We spend lots of time and money trying to lose weight. By some estimates, 45 million people in the U.S. alone go on a diet every year and spend $33 billion on weight loss products doing it.
But despite all our effort and expense, we’re often not successful. Even if we do lose weight, the pounds may come back after just a few months, and we’re left wondering if the problem is our choice of diet. Is it better to stick with a diet that’s low-fat, high carb, plant-based and filled with lots of vegetables? Or, should we opt for an animal-based, low carb diet that’s packed with protein?

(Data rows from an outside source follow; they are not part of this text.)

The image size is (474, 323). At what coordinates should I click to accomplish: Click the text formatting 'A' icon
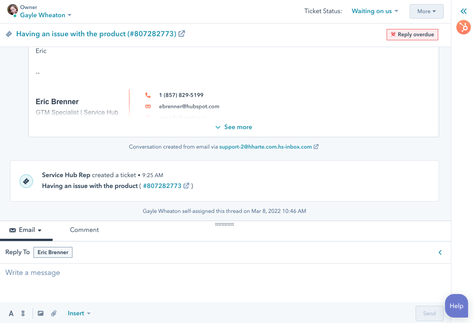point(11,313)
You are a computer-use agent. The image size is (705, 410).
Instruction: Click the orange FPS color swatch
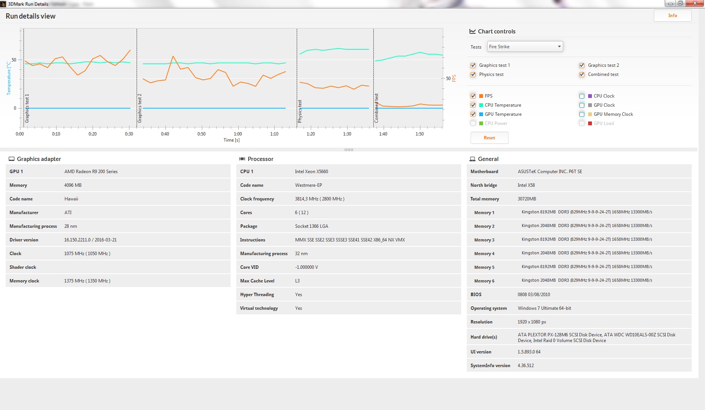[x=481, y=96]
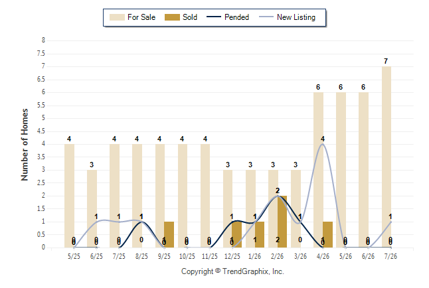The image size is (429, 288).
Task: Click the 10/25 For Sale bar
Action: 183,196
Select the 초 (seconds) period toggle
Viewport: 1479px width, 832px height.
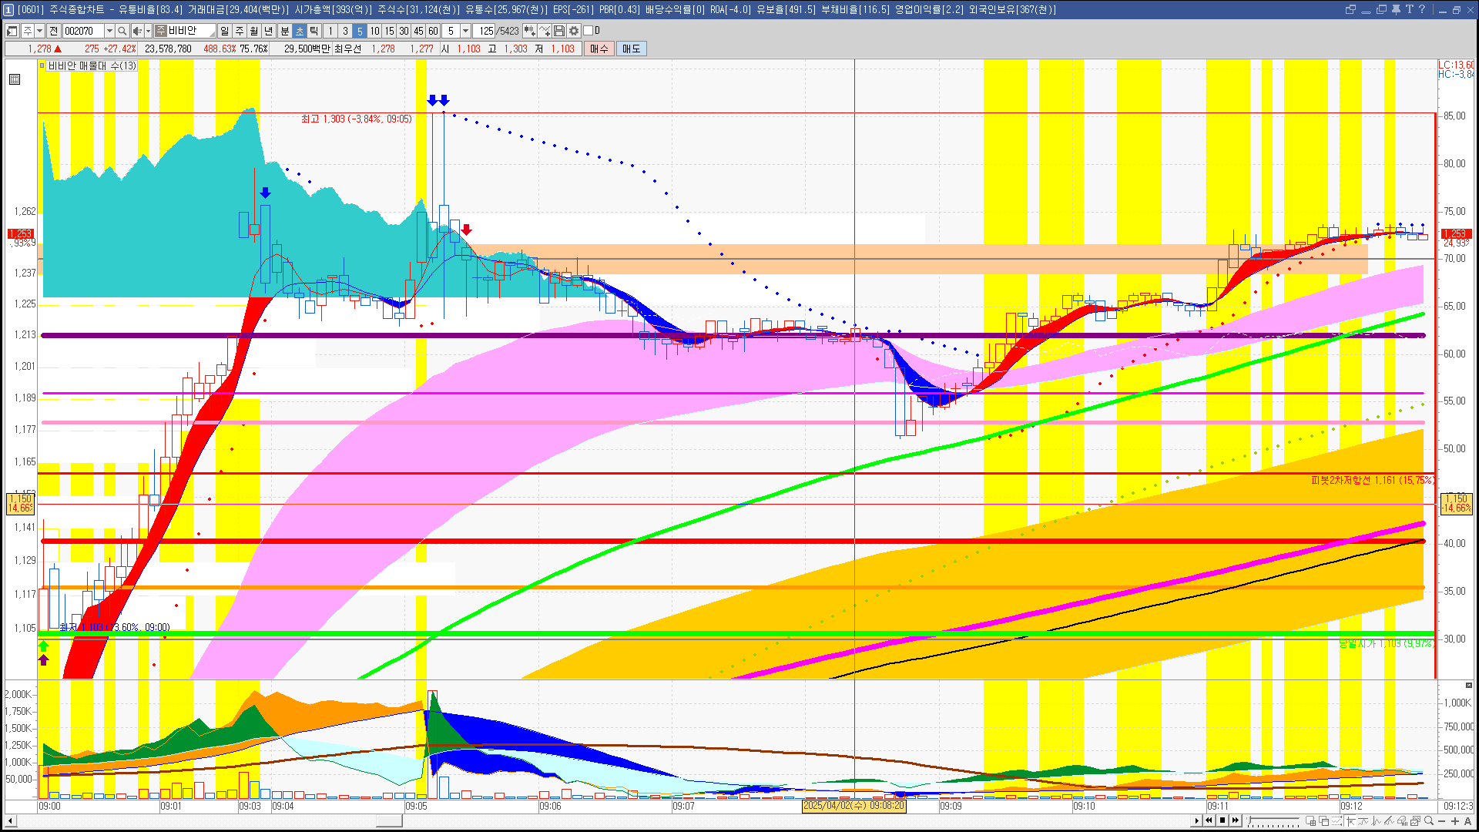click(300, 31)
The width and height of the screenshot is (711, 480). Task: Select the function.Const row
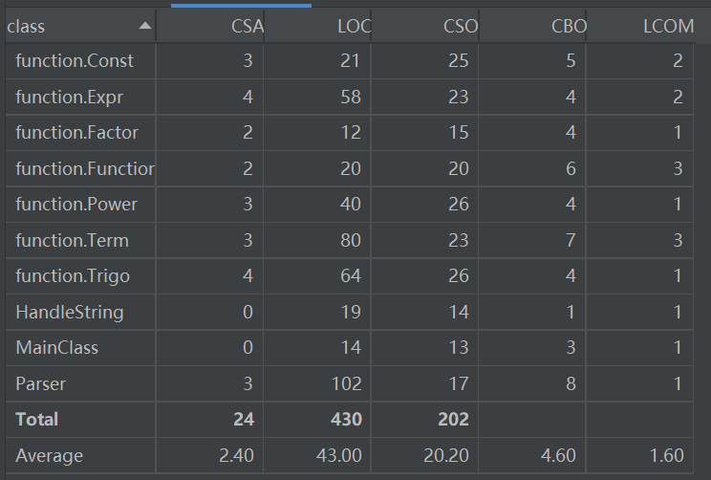[350, 61]
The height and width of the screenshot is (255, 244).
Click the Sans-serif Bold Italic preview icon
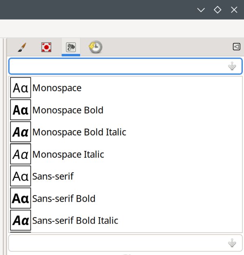pyautogui.click(x=20, y=220)
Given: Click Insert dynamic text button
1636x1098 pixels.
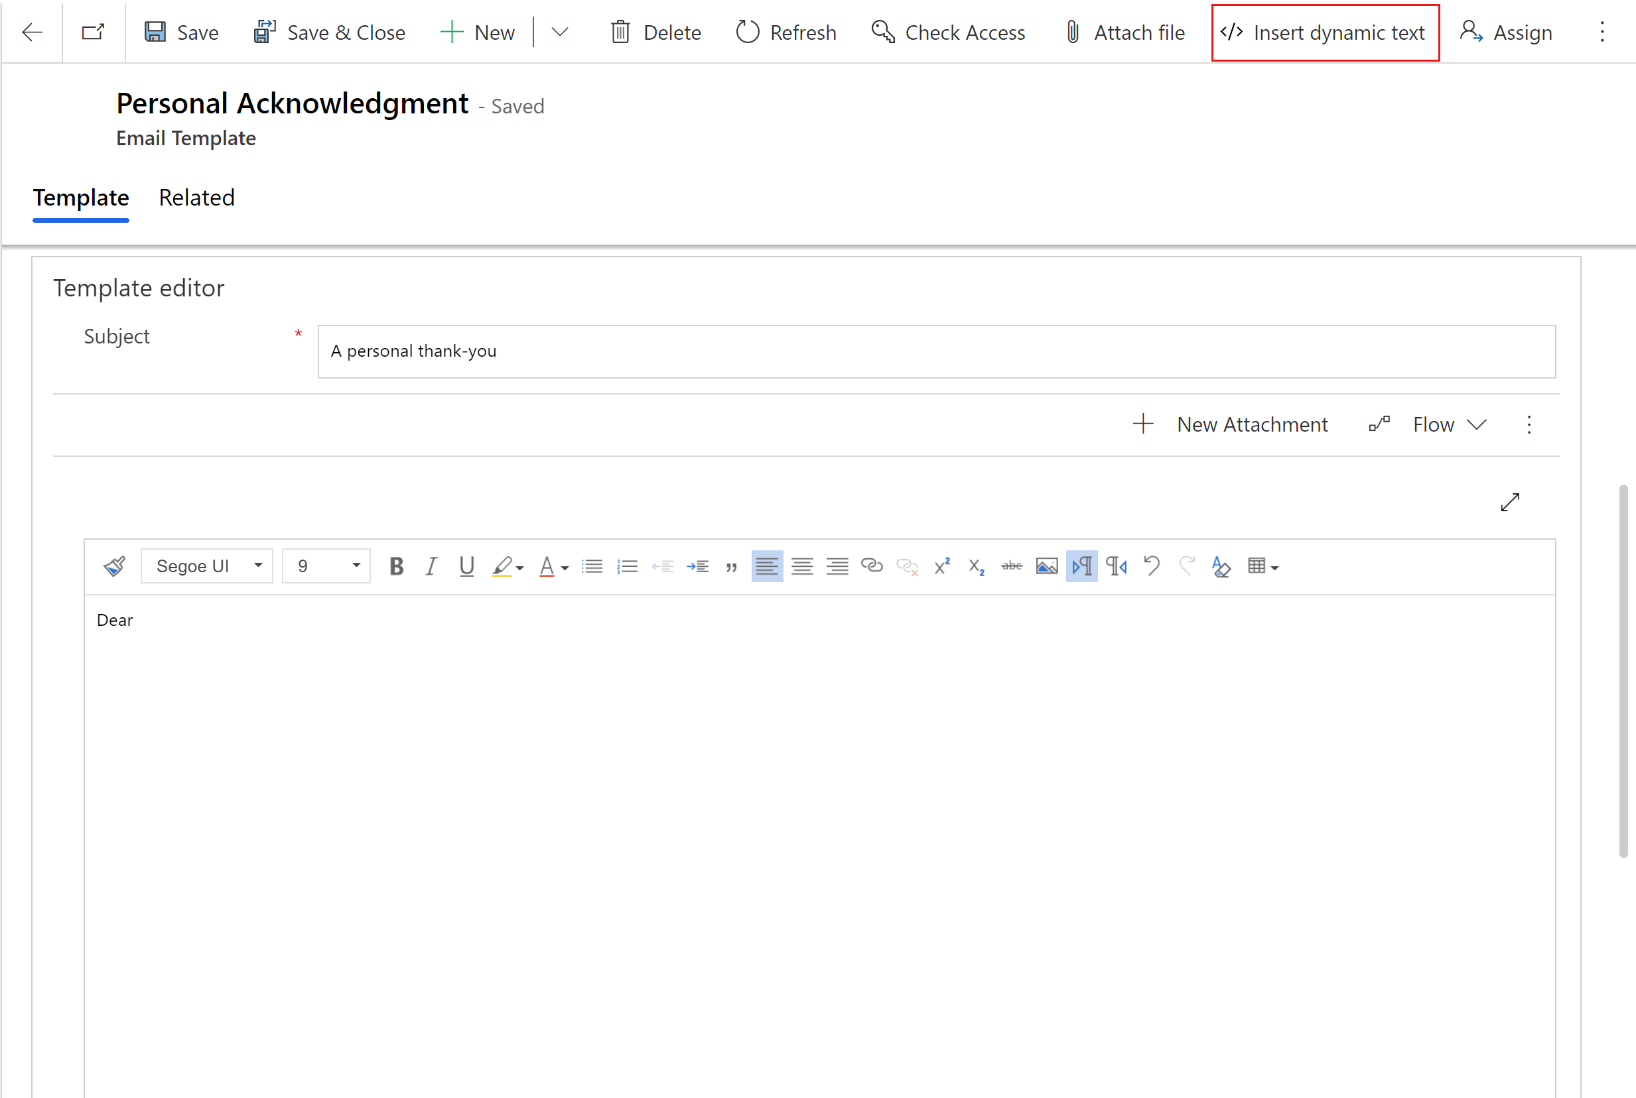Looking at the screenshot, I should (1324, 31).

That’s a question the researchers at the National Institute of Diabetes and Digestive and Kidney Diseases (NIDDK) wanted to answer. In order to figure it out, they housed 20 adults for four weeks in the National Institute of Health’s (NIH) Clinical Center’s Metabolic Clinical Research Unit. The non-diabetic volunteers (11 men and 9 women) received either a plant-based and low-fat diet or a low-carb, animal-based, “keto” diet. Then, after two weeks, they switched and ate the alternate diet. Participants in both groups ate three meals a day, plus snacks, and could eat as much as they wanted during the study.
Is it better to stick with a diet that’s low-fat, high carb, plant-based and filled with lots of vegetables? Or, should we opt for an animal-based, low carb diet that’s packed with protein?

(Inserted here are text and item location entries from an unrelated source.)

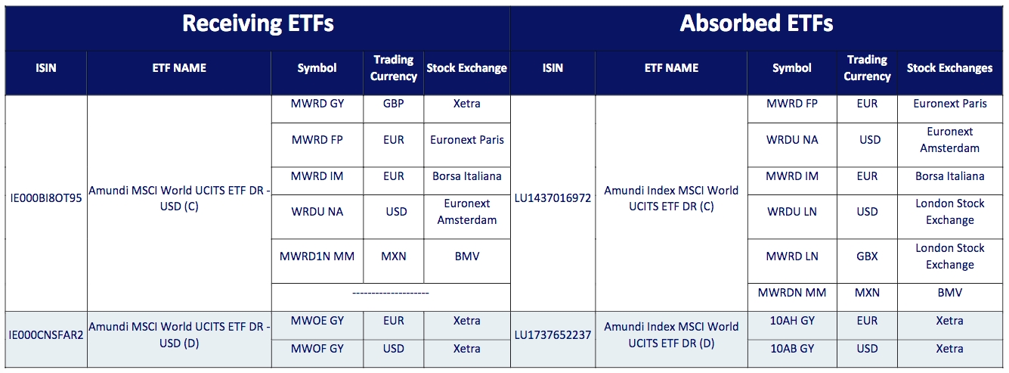This screenshot has width=1009, height=373.
Task: Select the ISIN cell IE000BI8OT95
Action: 45,198
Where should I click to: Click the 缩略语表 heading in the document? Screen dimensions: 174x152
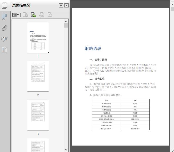click(x=93, y=48)
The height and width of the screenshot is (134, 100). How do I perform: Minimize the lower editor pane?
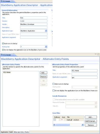95,54
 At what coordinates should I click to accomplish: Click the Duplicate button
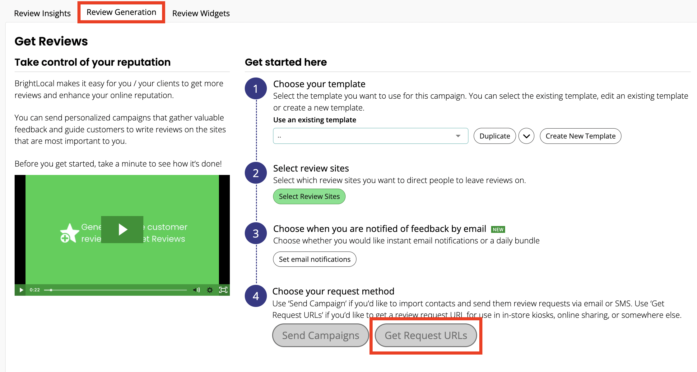point(495,136)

“Despite eating food with an abundance of high glycemic carbohydrates that resulted in pronounced swings in blood glucose and insulin, people eating the plant-based, low-fat diet showed a significant reduction in calorie intake and loss of body fat which challenges the idea that high-carb diets per se lead people to overeat,” Kevin Hall, the study’s lead author, said in a statement. “On the other hand, the animal-based, low-carb diet did not result in weight gain despite being high in fat.”

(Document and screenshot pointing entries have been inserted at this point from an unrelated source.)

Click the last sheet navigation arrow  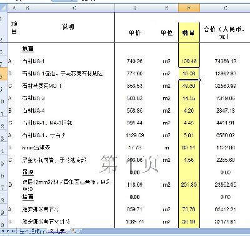[14, 231]
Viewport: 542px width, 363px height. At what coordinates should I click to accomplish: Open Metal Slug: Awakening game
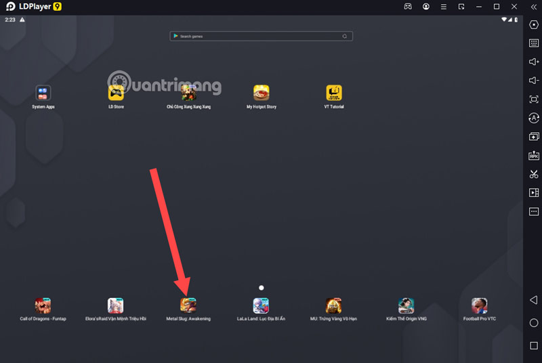188,305
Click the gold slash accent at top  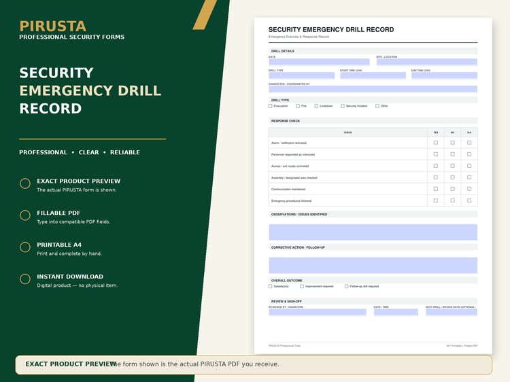pyautogui.click(x=205, y=15)
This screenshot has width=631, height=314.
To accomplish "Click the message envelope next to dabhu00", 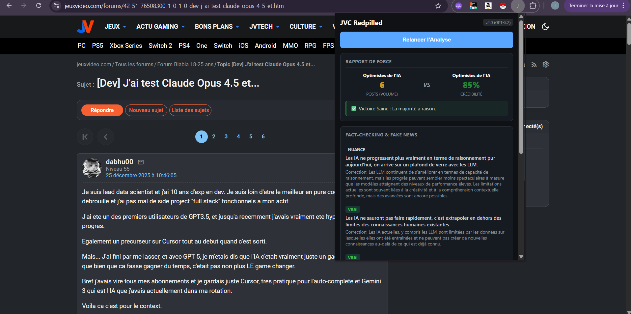I will tap(141, 162).
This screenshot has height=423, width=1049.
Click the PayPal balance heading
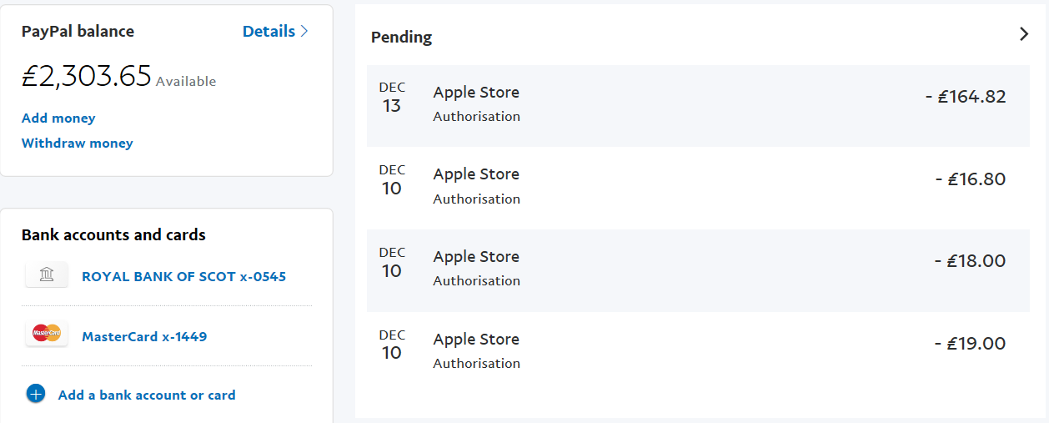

Since the researchers are quick to note that their study was not designed to make diet recommendations, they only concluded that their findings suggest that factors such as overeating and weight gain are more complicated than the amount of fat or carbohydrates in our diet.
“Interestingly, our findings suggest benefits to both diets at least in the short term,” Hall added. “While the low-fat plant-based diet helps curb appetite, the animal-based low-carb diet resulted in lower and more steady insulin and glucose levels.”
More research is probably on the table.